**EXERCISE DETAILS:** So that the copy stays text only, transcribe the data below exactly and exclude the images.

(Data records)
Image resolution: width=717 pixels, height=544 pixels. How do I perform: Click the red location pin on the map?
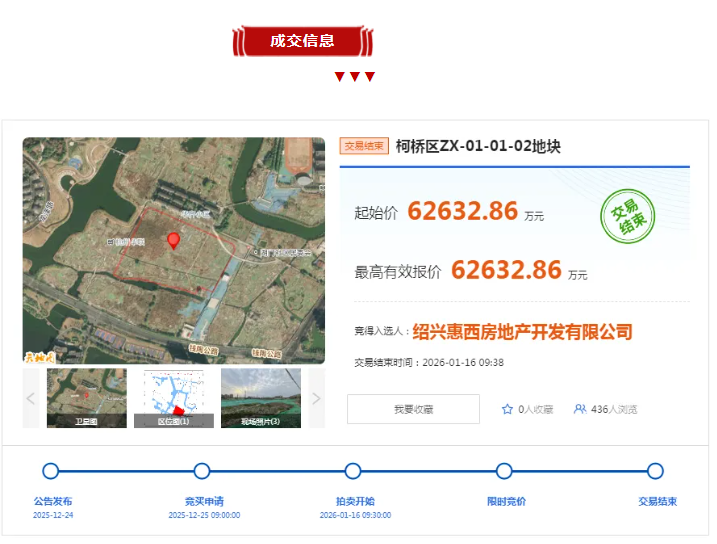coord(173,240)
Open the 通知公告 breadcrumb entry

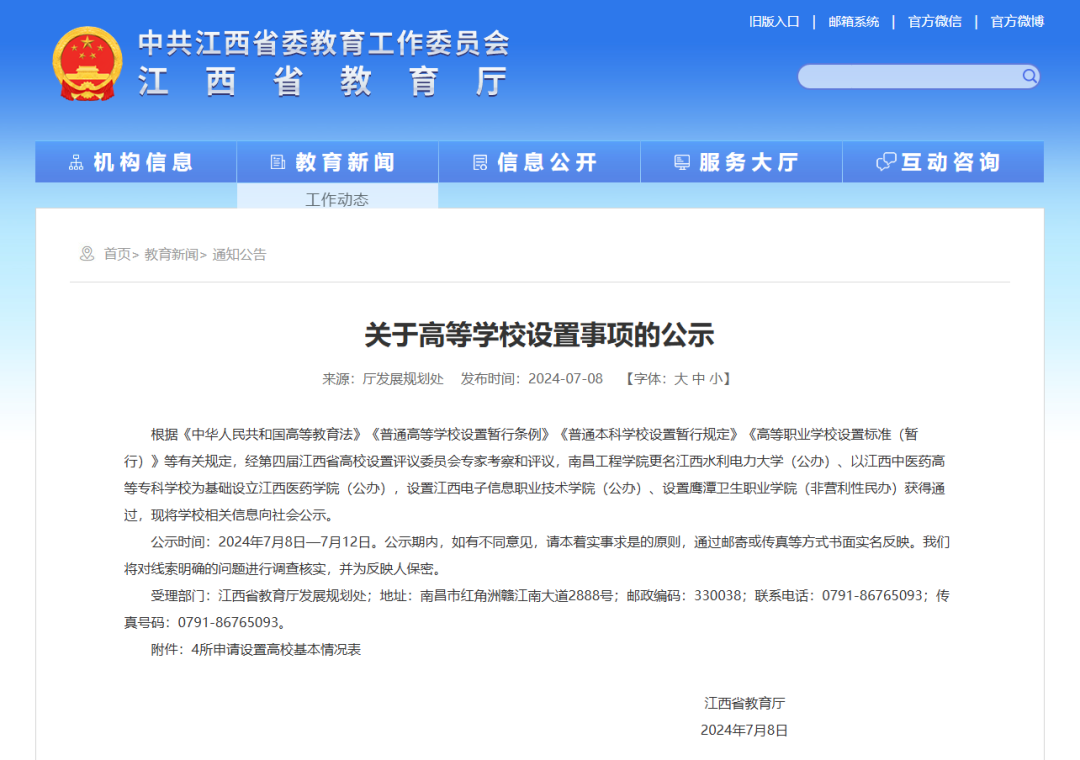click(240, 254)
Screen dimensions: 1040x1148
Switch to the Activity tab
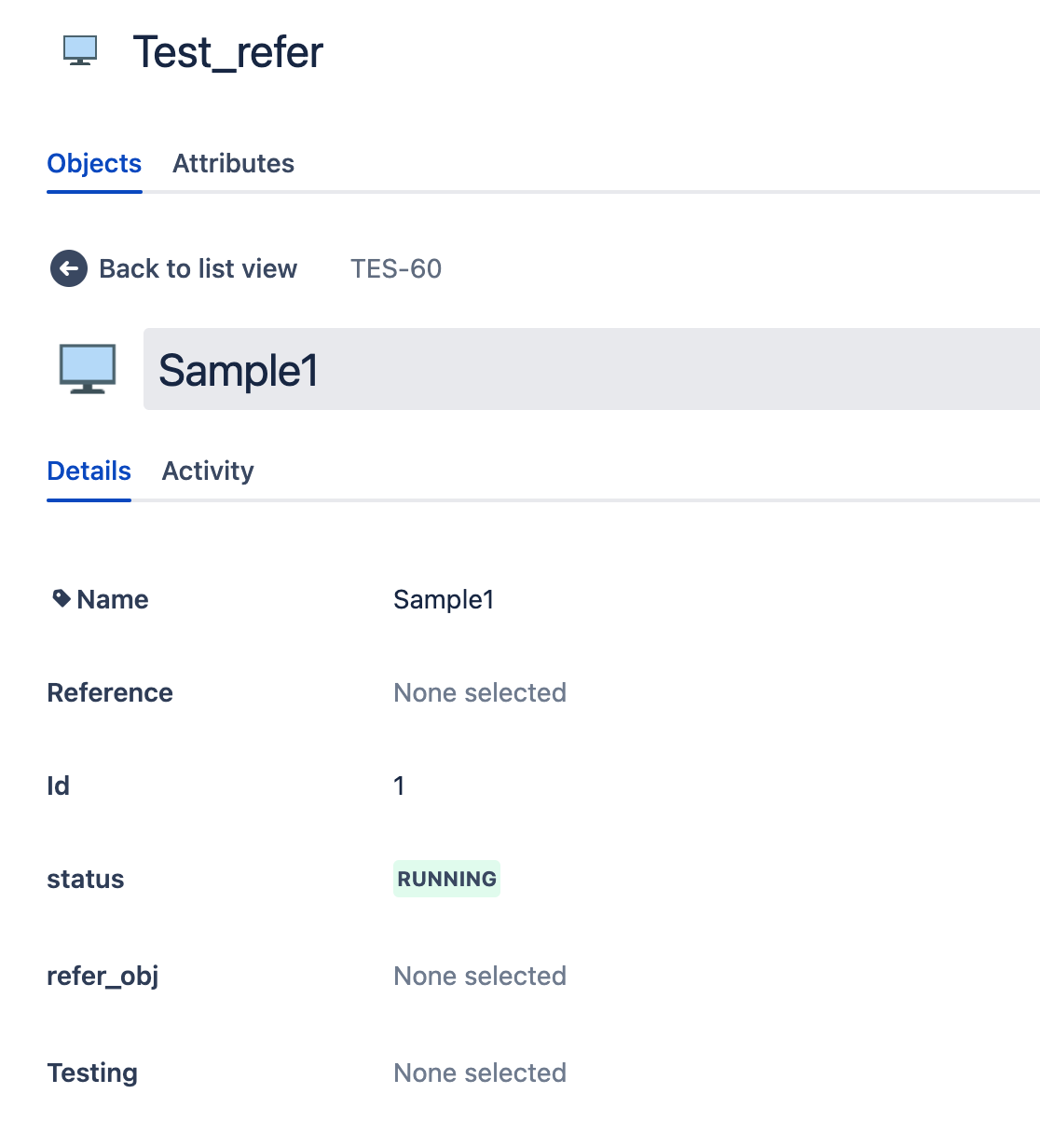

**YOUR RESPONSE:**
Image resolution: width=717 pixels, height=544 pixels. How do I perform: Click the red location pin on the map?
coord(173,240)
Open the 通知公告 breadcrumb entry

click(240, 254)
Screen dimensions: 1040x1148
Switch to the Activity tab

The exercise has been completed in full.